● **Records shown**
· · · ·

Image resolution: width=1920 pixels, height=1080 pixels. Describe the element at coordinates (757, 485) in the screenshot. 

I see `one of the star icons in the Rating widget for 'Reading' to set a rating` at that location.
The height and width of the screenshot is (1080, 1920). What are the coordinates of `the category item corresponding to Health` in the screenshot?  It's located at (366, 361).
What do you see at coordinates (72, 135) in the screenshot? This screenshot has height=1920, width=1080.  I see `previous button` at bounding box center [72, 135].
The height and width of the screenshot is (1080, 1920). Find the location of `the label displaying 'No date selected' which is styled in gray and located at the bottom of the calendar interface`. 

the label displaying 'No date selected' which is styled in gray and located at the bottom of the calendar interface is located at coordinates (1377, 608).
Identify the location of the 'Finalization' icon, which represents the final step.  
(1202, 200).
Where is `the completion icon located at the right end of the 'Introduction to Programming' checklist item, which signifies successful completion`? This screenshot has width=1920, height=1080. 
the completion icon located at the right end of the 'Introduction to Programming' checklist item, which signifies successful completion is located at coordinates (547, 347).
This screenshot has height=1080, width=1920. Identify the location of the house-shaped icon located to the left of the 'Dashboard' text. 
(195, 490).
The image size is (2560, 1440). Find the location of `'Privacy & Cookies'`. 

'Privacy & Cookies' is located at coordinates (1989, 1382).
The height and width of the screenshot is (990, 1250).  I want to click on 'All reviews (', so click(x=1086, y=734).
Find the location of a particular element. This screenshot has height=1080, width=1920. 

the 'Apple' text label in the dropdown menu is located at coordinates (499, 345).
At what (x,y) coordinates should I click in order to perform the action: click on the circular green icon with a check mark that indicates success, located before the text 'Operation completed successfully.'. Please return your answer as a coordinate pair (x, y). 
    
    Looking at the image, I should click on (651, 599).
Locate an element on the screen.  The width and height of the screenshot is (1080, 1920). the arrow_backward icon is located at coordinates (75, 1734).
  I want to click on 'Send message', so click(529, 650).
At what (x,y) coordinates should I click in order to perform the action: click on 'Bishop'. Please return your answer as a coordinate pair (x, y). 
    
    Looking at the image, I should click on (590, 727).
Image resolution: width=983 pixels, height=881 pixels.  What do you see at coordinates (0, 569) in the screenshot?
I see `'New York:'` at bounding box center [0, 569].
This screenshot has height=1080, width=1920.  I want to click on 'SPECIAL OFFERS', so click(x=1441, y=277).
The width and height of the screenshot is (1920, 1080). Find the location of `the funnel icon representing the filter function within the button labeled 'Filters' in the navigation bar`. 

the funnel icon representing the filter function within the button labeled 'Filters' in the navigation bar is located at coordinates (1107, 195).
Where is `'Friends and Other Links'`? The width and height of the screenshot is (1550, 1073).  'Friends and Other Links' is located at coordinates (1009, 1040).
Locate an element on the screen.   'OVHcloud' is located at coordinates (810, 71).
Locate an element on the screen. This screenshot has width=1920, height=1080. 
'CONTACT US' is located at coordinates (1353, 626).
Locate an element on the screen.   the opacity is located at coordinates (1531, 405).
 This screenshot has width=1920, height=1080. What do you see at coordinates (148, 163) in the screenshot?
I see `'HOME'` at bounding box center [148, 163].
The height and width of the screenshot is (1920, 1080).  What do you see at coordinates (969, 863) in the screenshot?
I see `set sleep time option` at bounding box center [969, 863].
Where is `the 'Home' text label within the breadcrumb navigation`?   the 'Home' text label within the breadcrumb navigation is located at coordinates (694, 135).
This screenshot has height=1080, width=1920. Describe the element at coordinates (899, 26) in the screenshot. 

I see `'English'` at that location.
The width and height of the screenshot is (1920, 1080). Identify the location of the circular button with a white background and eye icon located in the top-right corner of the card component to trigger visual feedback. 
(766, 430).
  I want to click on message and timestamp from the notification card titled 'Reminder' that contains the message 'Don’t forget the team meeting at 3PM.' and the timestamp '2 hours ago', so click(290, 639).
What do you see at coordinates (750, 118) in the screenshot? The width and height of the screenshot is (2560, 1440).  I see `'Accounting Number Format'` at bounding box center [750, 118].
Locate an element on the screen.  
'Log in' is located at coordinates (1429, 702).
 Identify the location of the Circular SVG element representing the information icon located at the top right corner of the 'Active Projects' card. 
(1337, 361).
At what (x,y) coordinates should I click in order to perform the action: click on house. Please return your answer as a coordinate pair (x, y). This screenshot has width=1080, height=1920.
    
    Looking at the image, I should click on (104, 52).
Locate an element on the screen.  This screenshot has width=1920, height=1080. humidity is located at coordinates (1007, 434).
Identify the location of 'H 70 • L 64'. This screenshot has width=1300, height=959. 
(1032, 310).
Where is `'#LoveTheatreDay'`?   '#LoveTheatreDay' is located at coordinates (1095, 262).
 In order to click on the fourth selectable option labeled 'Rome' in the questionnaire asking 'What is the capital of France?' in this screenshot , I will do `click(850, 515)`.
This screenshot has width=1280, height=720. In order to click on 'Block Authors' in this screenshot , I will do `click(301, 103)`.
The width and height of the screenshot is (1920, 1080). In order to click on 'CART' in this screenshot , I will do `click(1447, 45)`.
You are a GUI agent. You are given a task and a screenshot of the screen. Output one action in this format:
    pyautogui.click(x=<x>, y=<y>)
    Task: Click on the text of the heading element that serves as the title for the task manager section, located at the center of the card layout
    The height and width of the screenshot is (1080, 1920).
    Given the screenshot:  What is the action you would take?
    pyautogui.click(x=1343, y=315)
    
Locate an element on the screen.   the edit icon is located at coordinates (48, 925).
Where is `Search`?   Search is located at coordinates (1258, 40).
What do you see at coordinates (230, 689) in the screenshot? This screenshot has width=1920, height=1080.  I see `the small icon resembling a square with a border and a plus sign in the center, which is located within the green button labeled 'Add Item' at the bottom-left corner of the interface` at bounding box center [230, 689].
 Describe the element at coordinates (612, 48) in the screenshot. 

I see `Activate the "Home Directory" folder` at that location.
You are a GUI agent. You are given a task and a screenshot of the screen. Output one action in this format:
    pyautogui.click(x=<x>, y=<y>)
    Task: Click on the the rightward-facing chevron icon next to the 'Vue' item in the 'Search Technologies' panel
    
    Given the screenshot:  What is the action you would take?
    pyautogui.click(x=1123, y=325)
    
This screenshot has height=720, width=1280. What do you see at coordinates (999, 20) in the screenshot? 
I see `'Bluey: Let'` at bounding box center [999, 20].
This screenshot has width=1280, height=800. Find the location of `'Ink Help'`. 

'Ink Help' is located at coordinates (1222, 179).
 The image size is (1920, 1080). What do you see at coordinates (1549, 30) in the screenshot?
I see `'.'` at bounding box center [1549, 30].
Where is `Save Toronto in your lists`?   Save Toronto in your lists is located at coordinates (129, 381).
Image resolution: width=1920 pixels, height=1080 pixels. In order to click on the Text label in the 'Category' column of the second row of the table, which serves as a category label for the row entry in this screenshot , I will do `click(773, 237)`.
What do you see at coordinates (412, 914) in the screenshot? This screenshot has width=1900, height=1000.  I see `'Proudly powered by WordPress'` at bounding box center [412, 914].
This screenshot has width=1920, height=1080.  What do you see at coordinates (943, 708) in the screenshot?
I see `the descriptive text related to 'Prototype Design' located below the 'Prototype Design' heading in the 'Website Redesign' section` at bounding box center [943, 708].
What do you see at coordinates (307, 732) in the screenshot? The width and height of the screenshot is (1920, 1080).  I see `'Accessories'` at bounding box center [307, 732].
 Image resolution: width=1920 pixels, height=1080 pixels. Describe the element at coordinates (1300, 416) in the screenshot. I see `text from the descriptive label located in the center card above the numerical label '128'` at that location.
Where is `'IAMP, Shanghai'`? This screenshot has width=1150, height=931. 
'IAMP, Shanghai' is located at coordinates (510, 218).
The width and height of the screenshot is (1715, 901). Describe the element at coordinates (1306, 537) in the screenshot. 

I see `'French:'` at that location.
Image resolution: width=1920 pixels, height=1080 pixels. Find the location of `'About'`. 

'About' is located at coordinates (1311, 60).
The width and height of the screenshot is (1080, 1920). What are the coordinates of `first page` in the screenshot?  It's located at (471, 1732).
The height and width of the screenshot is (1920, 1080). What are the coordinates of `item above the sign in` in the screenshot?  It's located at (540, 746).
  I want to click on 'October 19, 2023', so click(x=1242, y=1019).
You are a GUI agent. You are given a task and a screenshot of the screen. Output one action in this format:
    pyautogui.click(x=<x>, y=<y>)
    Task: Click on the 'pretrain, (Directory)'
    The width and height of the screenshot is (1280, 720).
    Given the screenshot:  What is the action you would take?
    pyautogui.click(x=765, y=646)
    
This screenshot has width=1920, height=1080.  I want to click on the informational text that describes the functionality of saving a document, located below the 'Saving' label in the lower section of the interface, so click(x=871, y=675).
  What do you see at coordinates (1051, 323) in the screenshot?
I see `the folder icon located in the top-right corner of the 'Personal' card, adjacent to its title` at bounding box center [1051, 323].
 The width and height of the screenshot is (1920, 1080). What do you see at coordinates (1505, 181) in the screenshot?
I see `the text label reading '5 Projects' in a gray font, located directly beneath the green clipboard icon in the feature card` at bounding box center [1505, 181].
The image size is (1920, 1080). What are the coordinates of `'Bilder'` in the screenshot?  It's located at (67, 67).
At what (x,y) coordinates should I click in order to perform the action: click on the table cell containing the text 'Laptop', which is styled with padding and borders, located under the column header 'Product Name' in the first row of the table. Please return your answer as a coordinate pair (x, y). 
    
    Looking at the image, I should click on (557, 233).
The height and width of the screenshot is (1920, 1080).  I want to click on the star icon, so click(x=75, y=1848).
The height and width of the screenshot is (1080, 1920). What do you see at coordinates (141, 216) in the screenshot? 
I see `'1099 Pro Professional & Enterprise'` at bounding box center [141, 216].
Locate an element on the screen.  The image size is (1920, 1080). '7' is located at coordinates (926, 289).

· · · ·

● **Requirement**
Reproduce the data word for word, from the line with "coordinates (694, 135)." up to and including the line with "(1337, 361).".

● **Final answer**
Where is `the 'Home' text label within the breadcrumb navigation`?   the 'Home' text label within the breadcrumb navigation is located at coordinates (694, 135).
This screenshot has height=1080, width=1920. Describe the element at coordinates (899, 26) in the screenshot. 

I see `'English'` at that location.
The width and height of the screenshot is (1920, 1080). Identify the location of the circular button with a white background and eye icon located in the top-right corner of the card component to trigger visual feedback. 
(766, 430).
  I want to click on message and timestamp from the notification card titled 'Reminder' that contains the message 'Don’t forget the team meeting at 3PM.' and the timestamp '2 hours ago', so click(290, 639).
What do you see at coordinates (750, 118) in the screenshot? The width and height of the screenshot is (2560, 1440).  I see `'Accounting Number Format'` at bounding box center [750, 118].
Locate an element on the screen.  
'Log in' is located at coordinates (1429, 702).
 Identify the location of the Circular SVG element representing the information icon located at the top right corner of the 'Active Projects' card. 
(1337, 361).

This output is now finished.